### Task instructions
In this exercise, copy exactly the lines from the one that contains "You are a GUI" through the end of the entries below; pictures are not copied.

### Exercise input
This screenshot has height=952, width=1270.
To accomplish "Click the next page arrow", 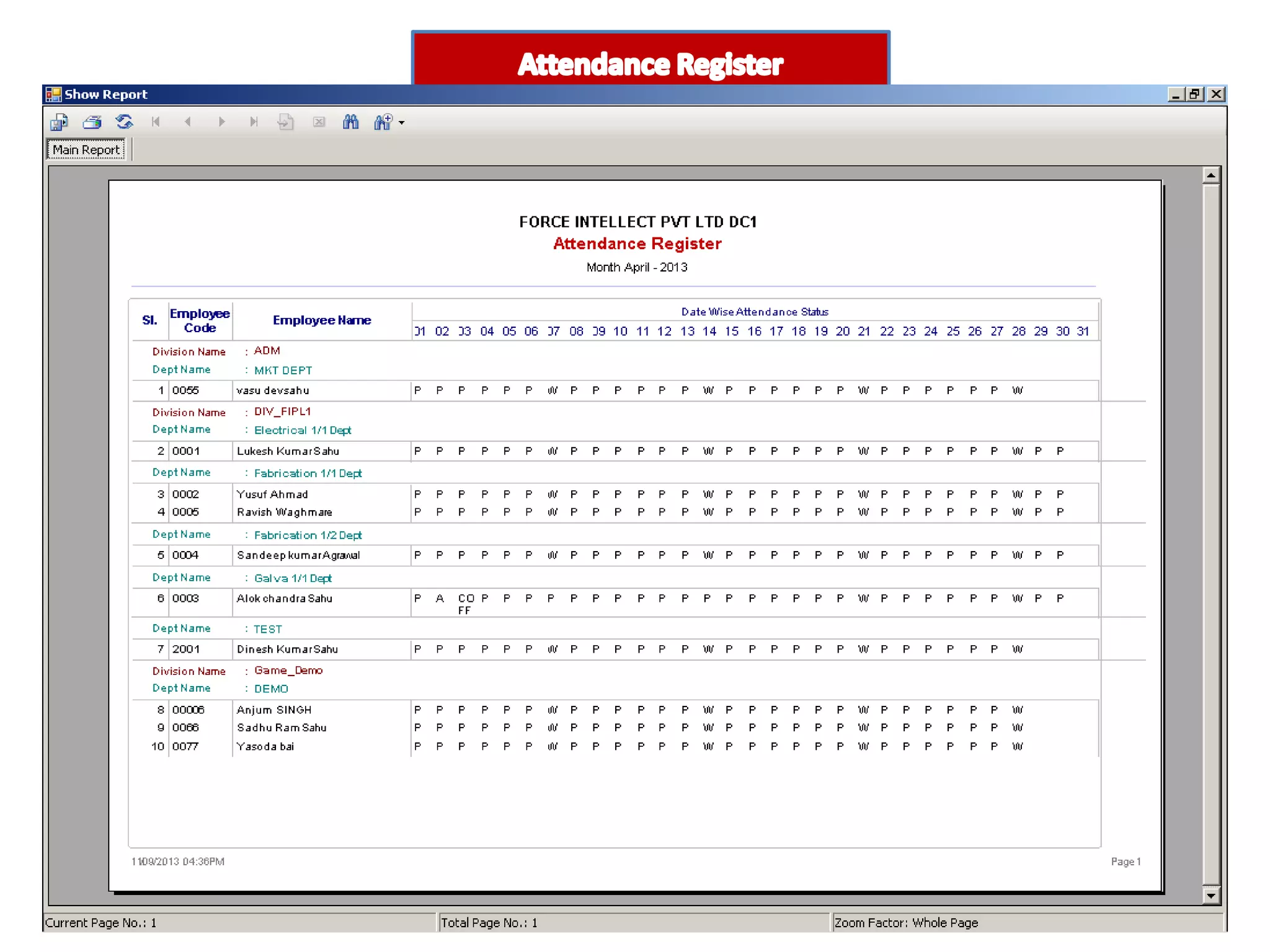I will click(221, 122).
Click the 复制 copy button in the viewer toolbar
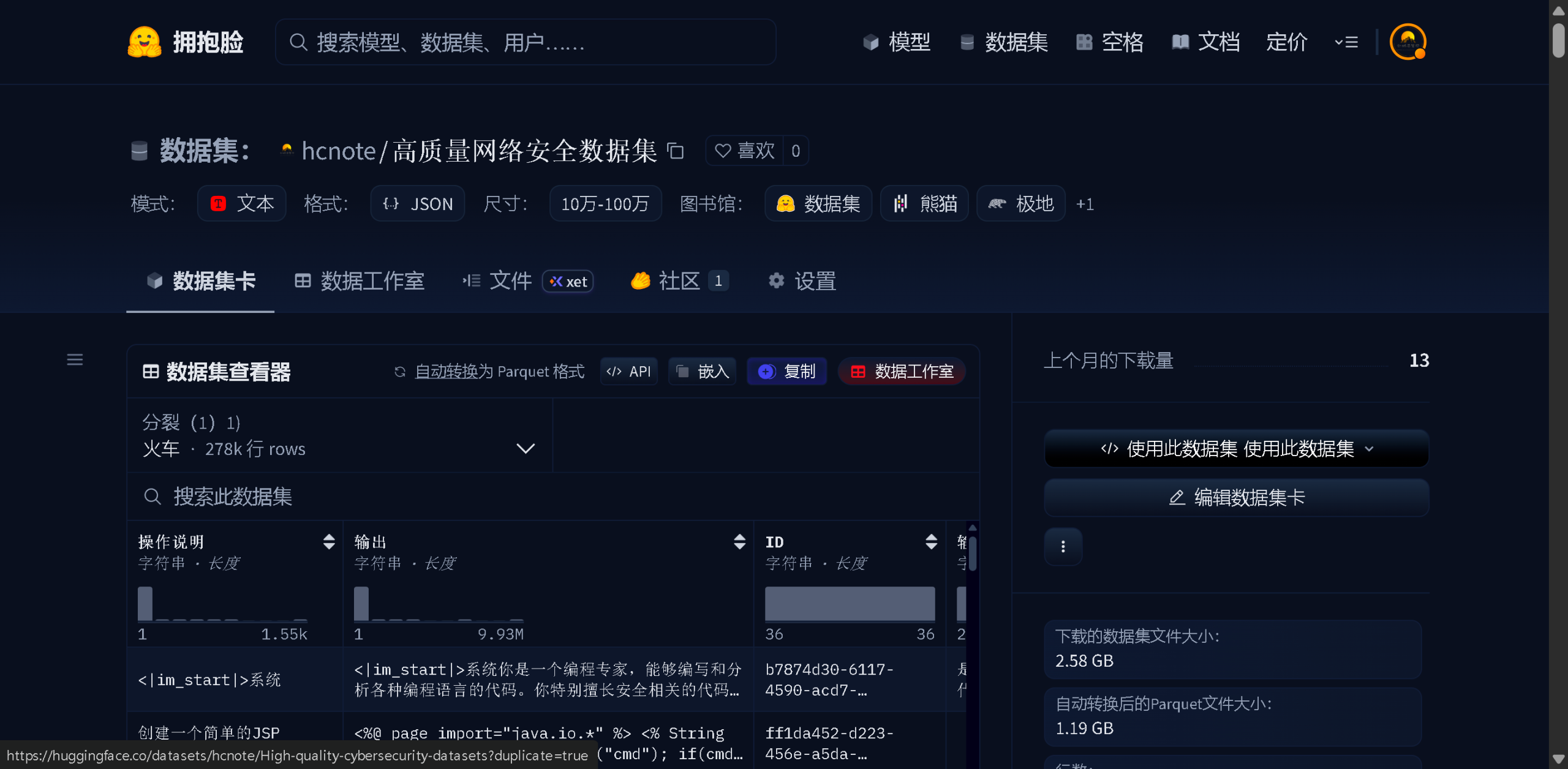The image size is (1568, 769). click(786, 371)
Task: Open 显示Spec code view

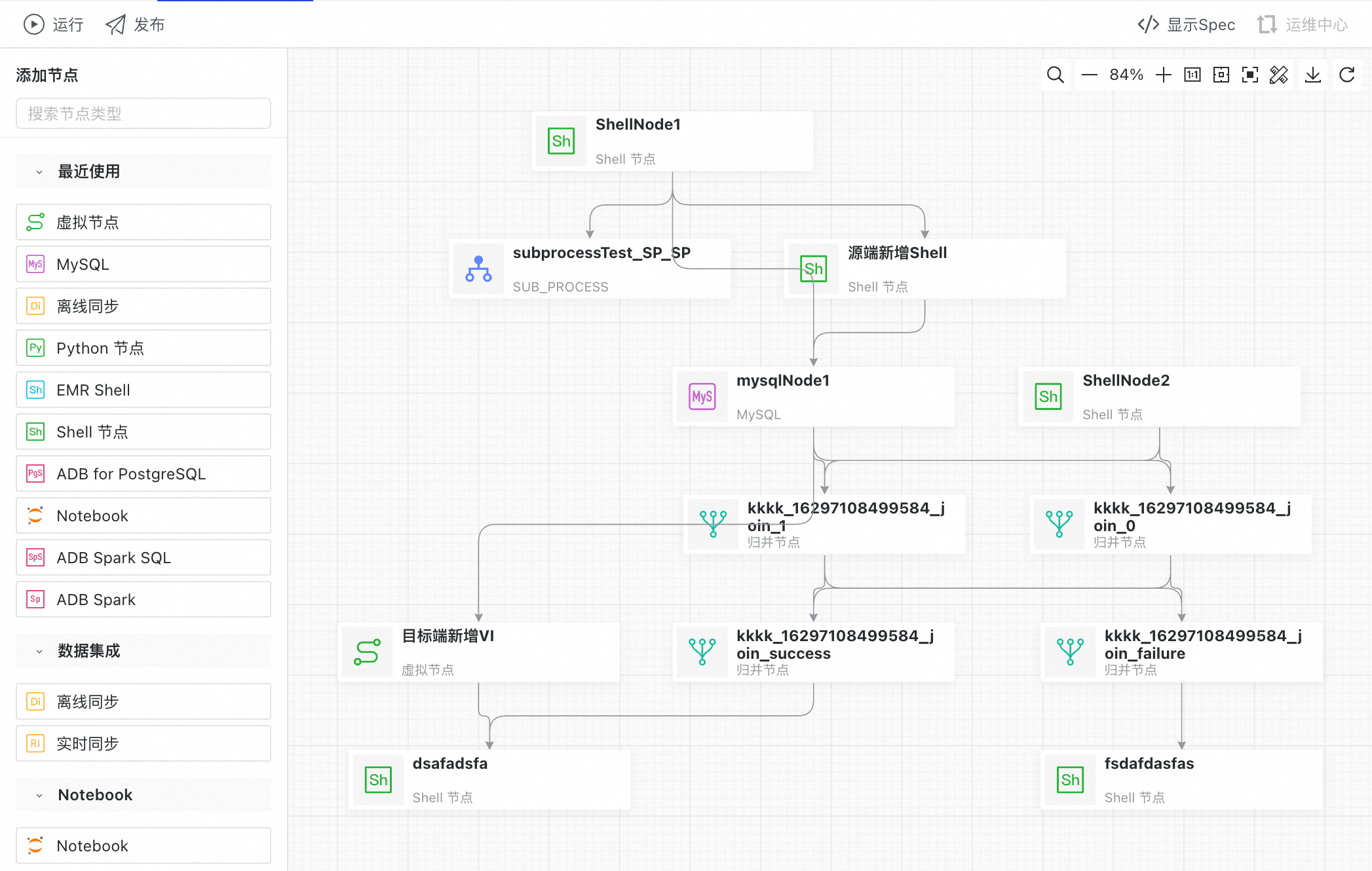Action: [1186, 25]
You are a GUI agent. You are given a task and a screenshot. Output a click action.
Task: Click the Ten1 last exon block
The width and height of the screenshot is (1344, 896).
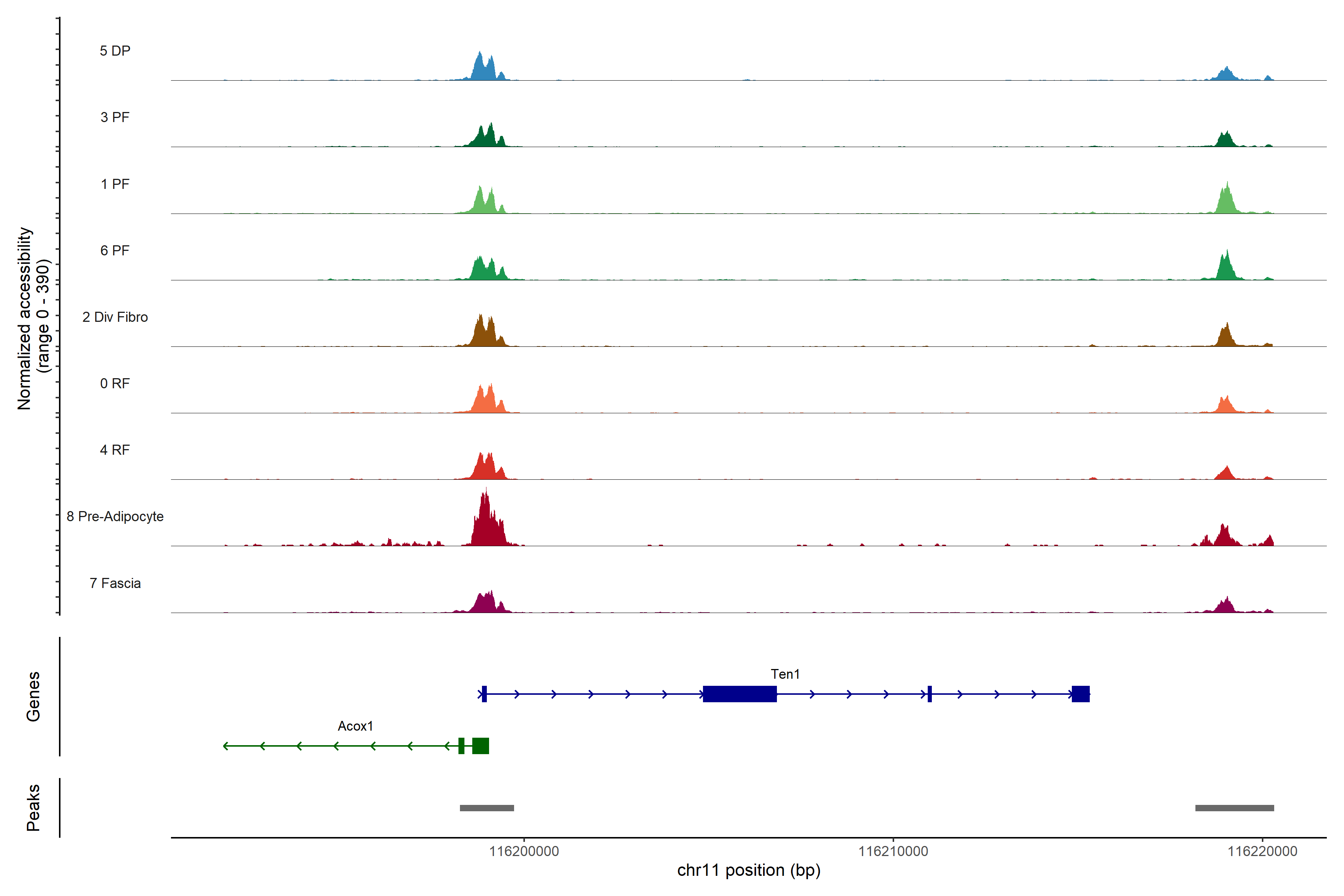(x=1080, y=694)
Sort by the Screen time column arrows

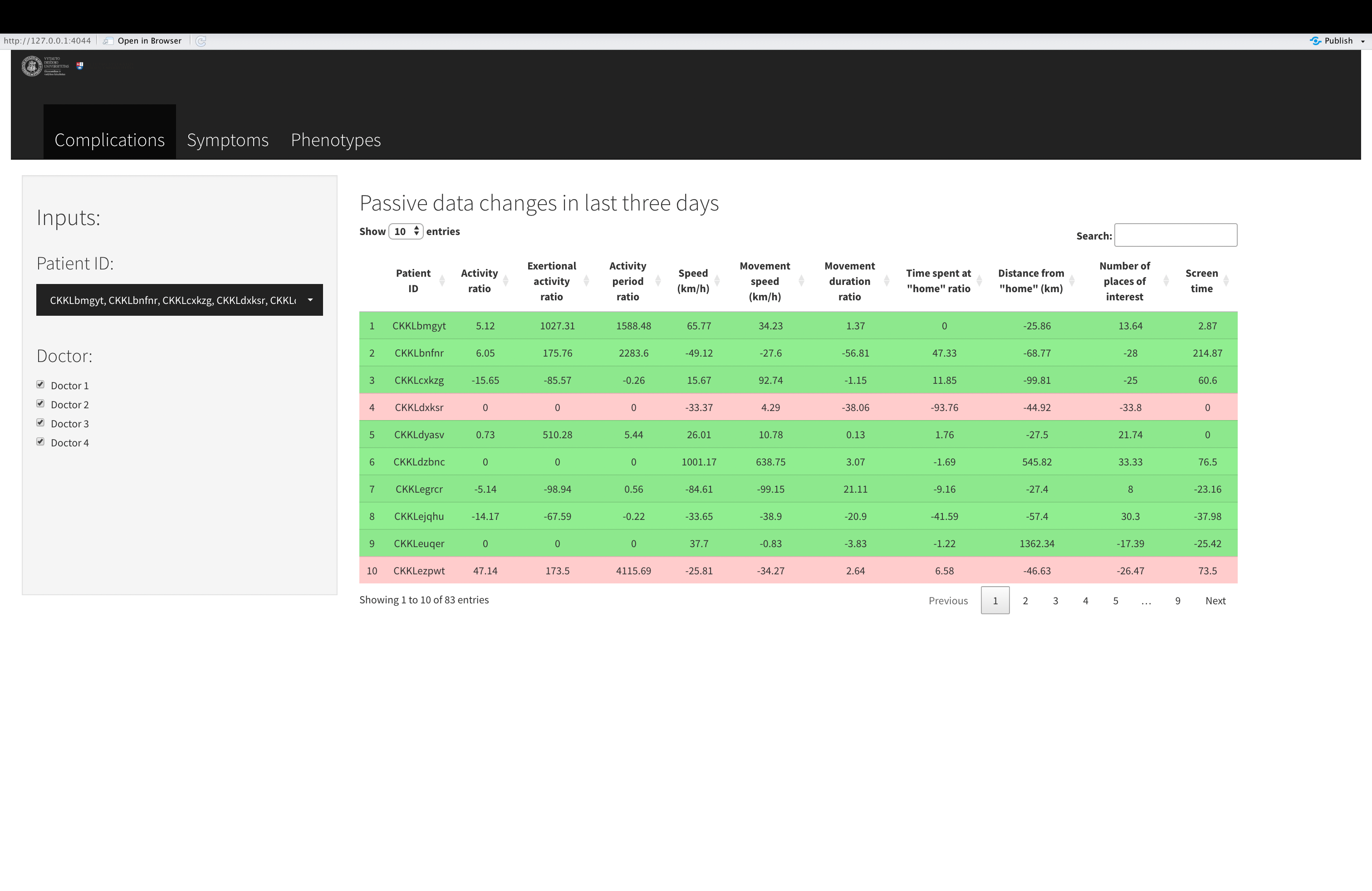[x=1226, y=281]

### Output below
You are a GUI agent. You are given a task and a screenshot. Output a click action.
Task: Click the Ten1 last exon block
The width and height of the screenshot is (1344, 896).
(x=1080, y=694)
Sort by the Screen time column arrows

[x=1226, y=281]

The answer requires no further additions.